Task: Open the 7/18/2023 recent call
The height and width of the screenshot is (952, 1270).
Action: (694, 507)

====================

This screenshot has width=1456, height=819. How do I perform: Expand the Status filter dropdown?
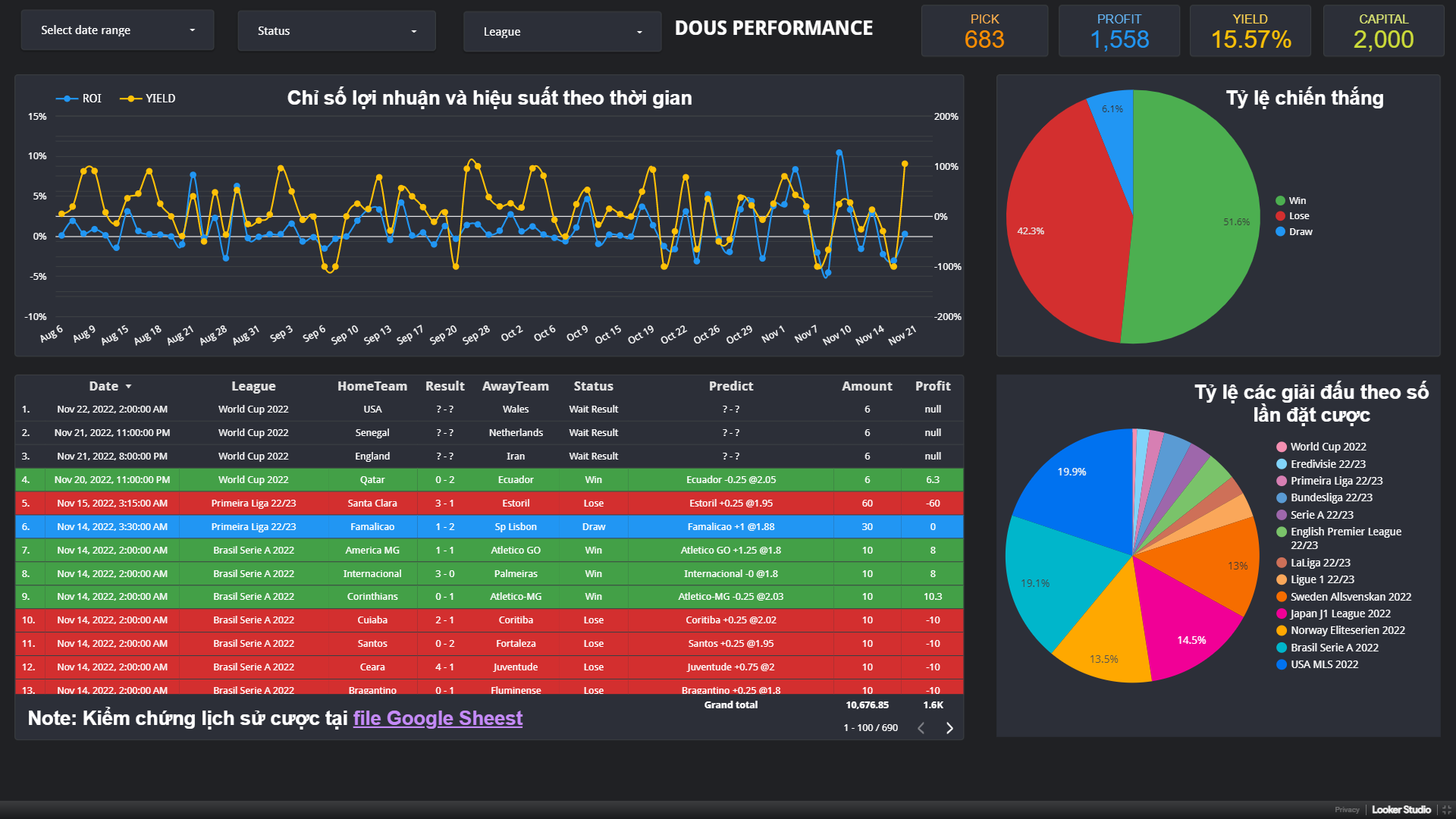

====================

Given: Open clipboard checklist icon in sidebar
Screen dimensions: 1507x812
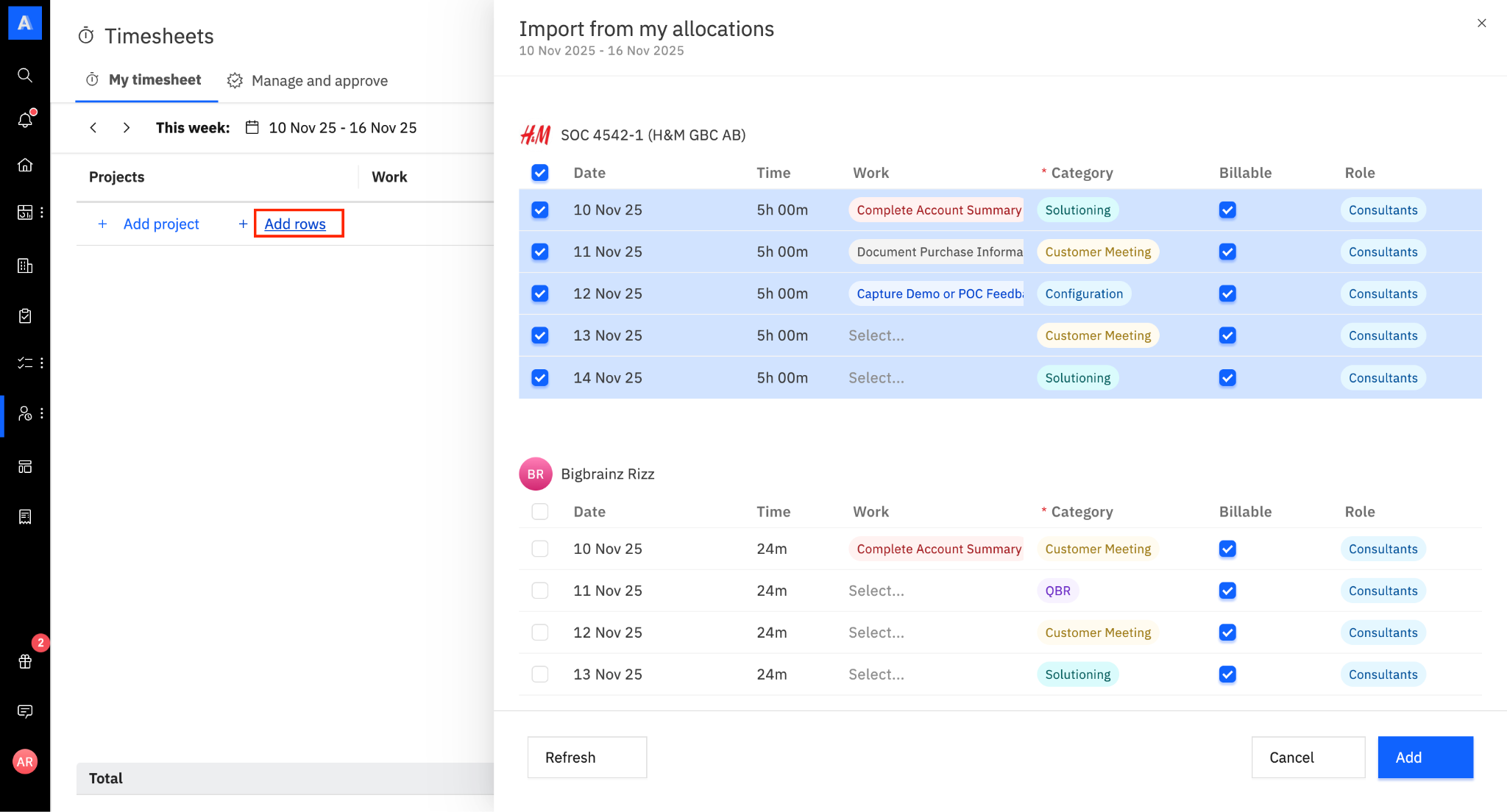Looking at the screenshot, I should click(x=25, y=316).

====================

> Try it
The answer is each line in which the word "Open" occurs, copied from the material above.

> Written answer
Task: Open the 7/18/2023 recent call
Given: Open clipboard checklist icon in sidebar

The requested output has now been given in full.